Extrait du texte =
Des antibiotiques sont couramment donnés aux porcelets du Québec pour maximiser leur croissance. Or, cette pratique - remise en question parce qu'elle contribue à l'antibiorésistance chez l'humain - est si peu efficace qu'elle devrait être abandonnée, selon une nouvelle étude consultée par La Presse.

«Tout le monde dit que les effets des antibiotiques sont bénéfiques pour la croissance des porcs, parce qu'on s'attend à 3 à 5% d'amélioration, a dit hier Christian Klopfenstein, vétérinaire au Centre de développement du porc du Québec (CDPQ). Notre rapport montre que c'est, au mieux, la moitié moindre. Ça mérite qu'on remette en question cet usage.»

Plus de 300 porcelets ont été suivis dans des conditions représentatives des élevages commerciaux par l'équipe de M. Klopfenstein, de novembre 2007 à février 2008. Chaque porc disposait d'une superficie «réduite au minimum» de 0,69 m2 par animal, précise le rapport.

Un groupe de porcs a reçu du phosphate de tylosine comme facteur de croissance, un second groupe a reçu de la salinomycine, tandis que le dernier n'a eu aucun antibiotique.

Liste des données =
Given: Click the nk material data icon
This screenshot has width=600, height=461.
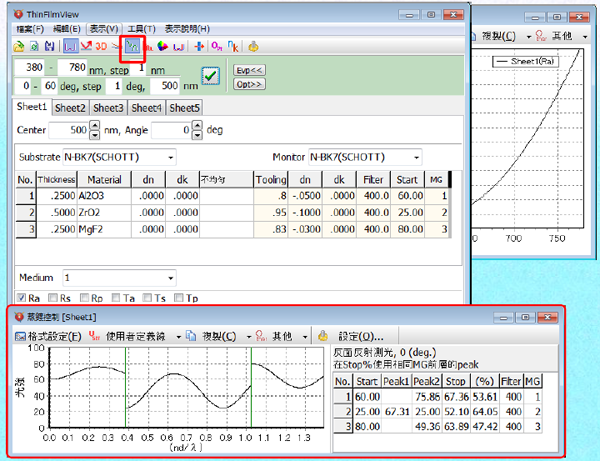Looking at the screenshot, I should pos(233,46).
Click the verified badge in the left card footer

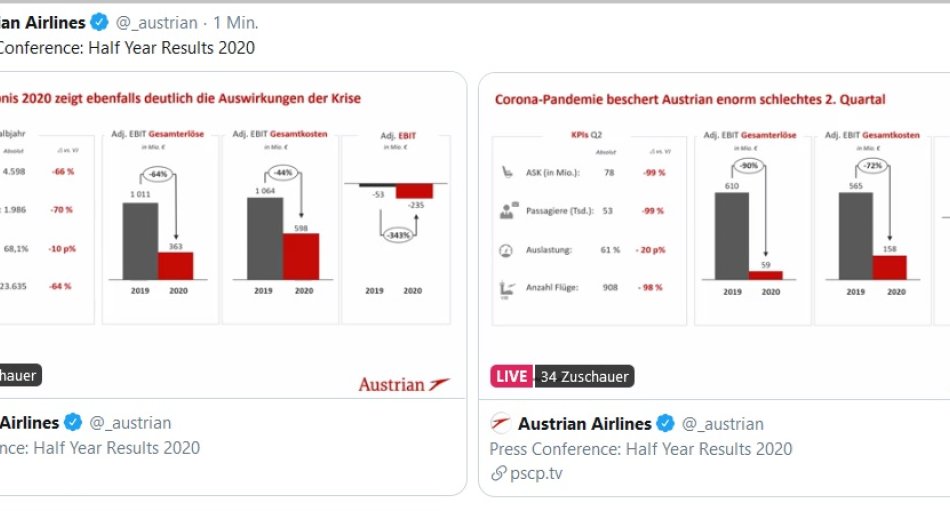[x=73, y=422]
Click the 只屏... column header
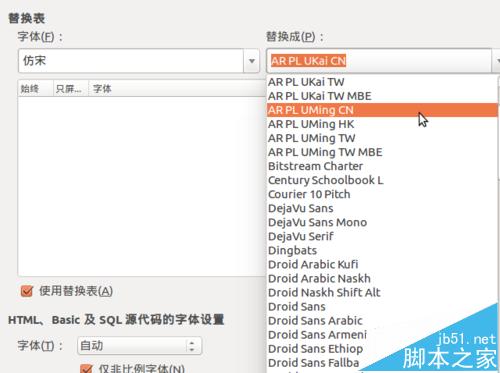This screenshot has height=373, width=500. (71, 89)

---

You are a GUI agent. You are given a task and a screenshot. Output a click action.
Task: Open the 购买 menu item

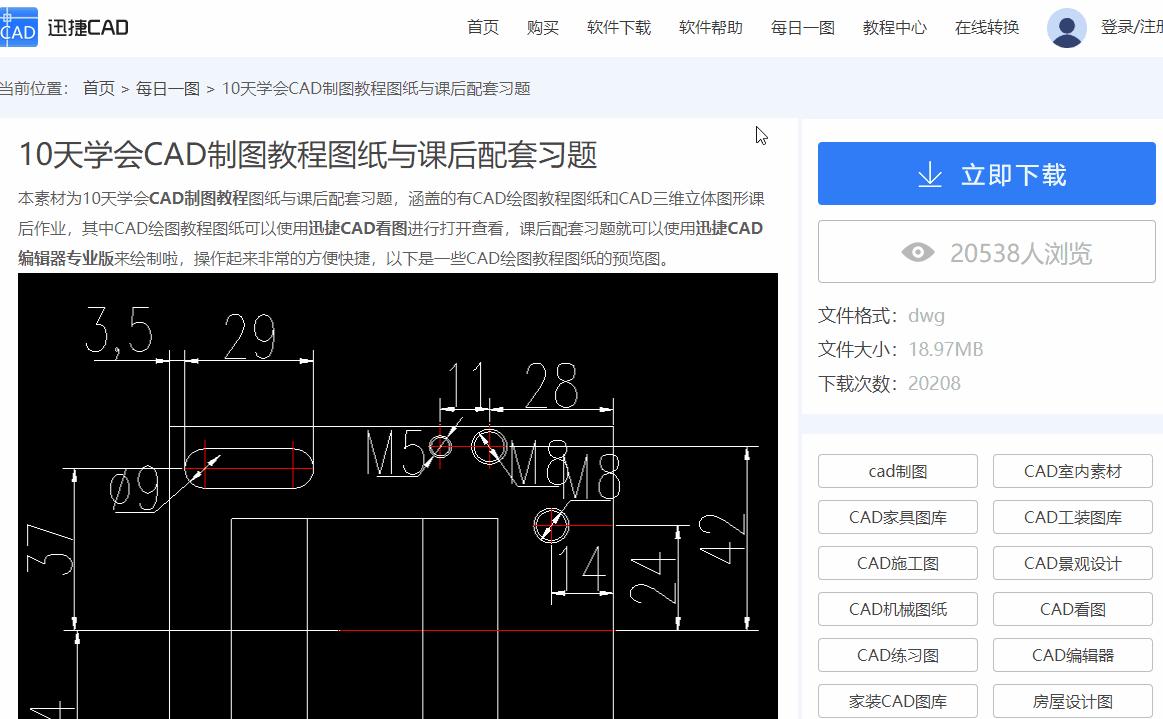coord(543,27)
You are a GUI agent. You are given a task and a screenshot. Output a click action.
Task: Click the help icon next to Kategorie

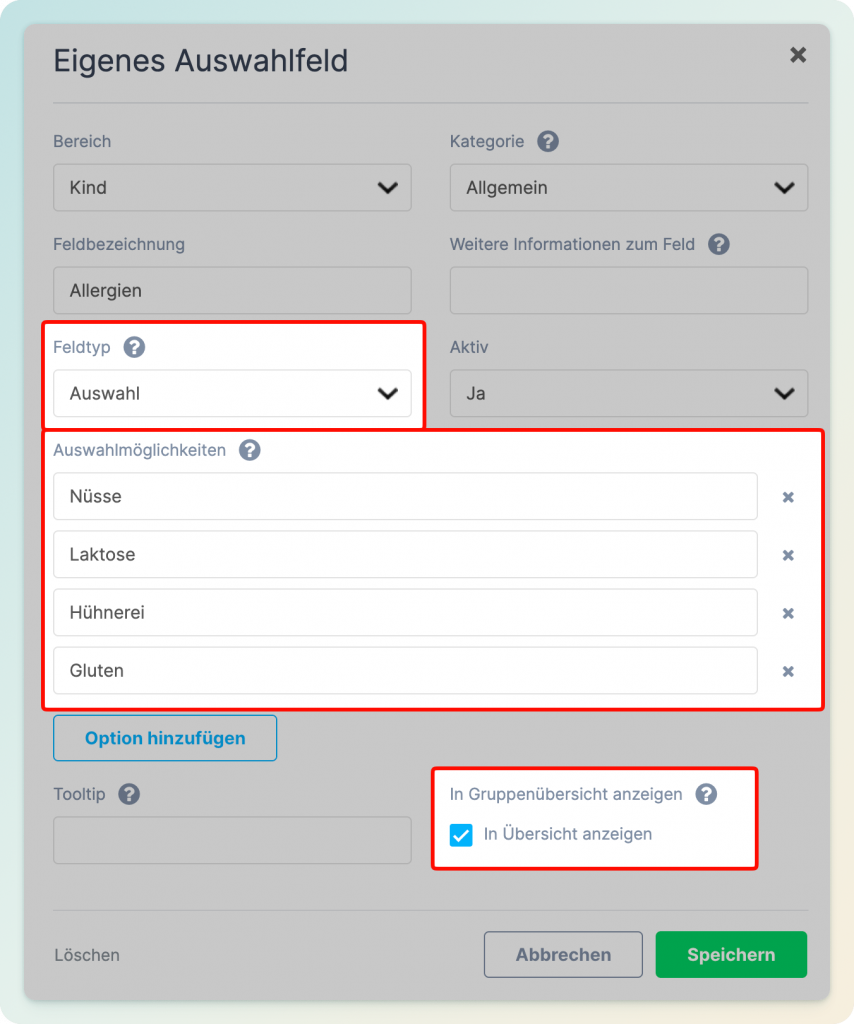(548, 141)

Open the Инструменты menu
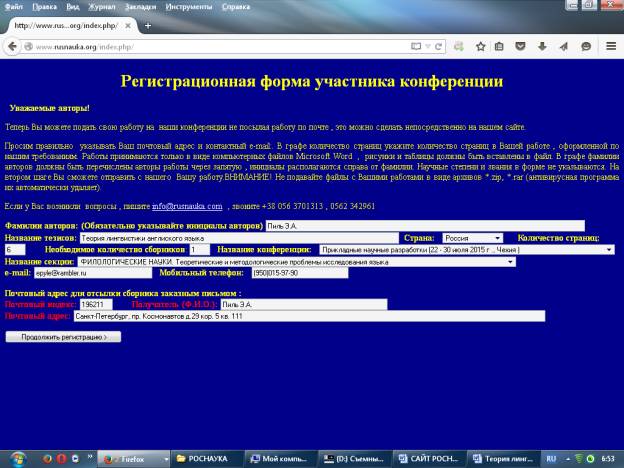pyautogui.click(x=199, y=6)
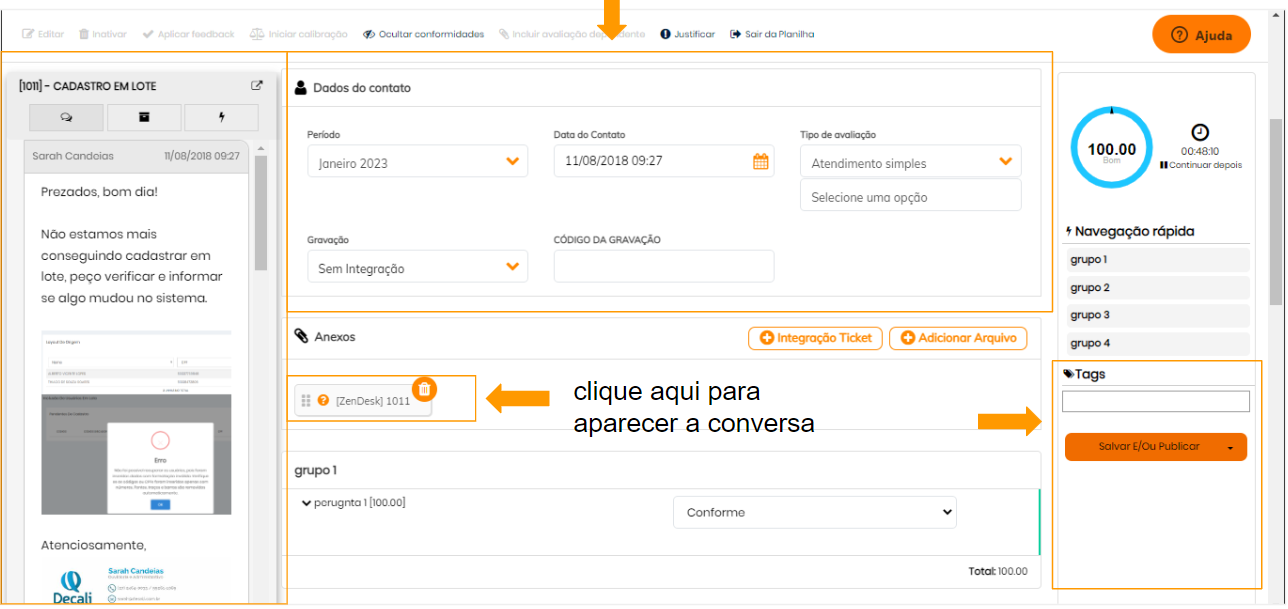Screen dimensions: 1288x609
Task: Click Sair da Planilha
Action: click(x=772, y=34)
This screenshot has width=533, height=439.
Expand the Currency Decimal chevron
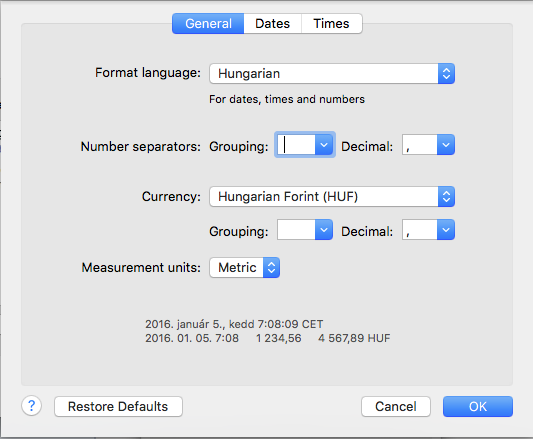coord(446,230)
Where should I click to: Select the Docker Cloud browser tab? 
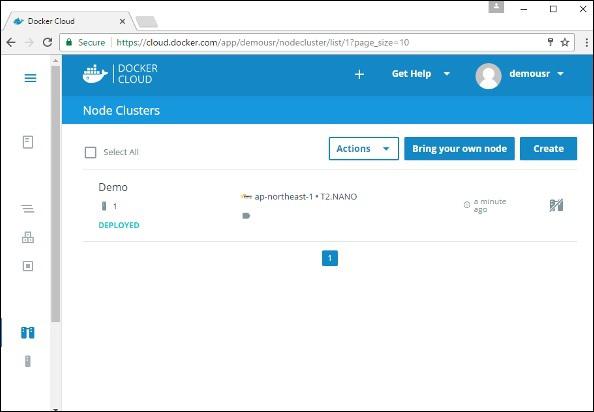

Vos tâches =
• 1. Recopiez, dans le texte sur les antibiotiques donnés aux porcelets, tout le passage depuis « Plus de 300 » jusqu'à « précise le rapport. ».
• 2. Écrivez la suite du texte sur les antibiotiques donnés aux porcelets, à partir de sa dernière phrase.

Réponses rédigées =
• 1.
Plus de 300 porcelets ont été suivis dans des conditions représentatives des élevages commerciaux par l'équipe de M. Klopfenstein, de novembre 2007 à février 2008. Chaque porc disposait d'une superficie «réduite au minimum» de 0,69 m2 par animal, précise le rapport.

• 2.
Il est à noter qu'au Québec, 53% des porcs reçoivent un antibiotique comme facteur de croissance dans au moins un des aliments en période d'engraissement, selon une enquête d'Épidémio-Qualité (2006). «C'est une proportion similaire à ce qui se fait au Canada et aux États-Unis, ou peut-être moins élevée», a précisé M. Klopfenstein.

Effets de moins de 2%

Les résultats ont été minces: «La fortification des aliments avec les antibiotiques a eu des effets bénéfiques de moins de 2%» sur le gain de poids moyen quotidien des porcs et l'indice de conversion alimentaire, selon l'étude. Cet effet est jugé non significatif. En isolant la période de finition (quand les porcs pesaient de 82 à 113 kg), «les effets bénéfiques étaient un peu plus importants (2-3%), mais encore non significatifs», souligne le rapport.

L'utilisation des deux antimicrobiens n'a pas amélioré de façon significative le poids de la carcasse, le rendement en viande maigre ni même le revenu de vente des porcs. L'impact des facteurs de croissance antibiotiques serait supérieur dans les troupeaux victimes de problème infectieux, ce qui n'était pas le cas ici.

Et l'antibiorésistance, qui fait craindre le retour de grandes épidémies? Le rapport confirme que «les porcs sont porteurs de certaines bactéries résistantes aux antibiotiques». Mais il précise que «l'usage des antibiotiques comme facteurs de croissance dans un seul lot ne crée pas une pression suffisante pour sélectionner des souches résistantes».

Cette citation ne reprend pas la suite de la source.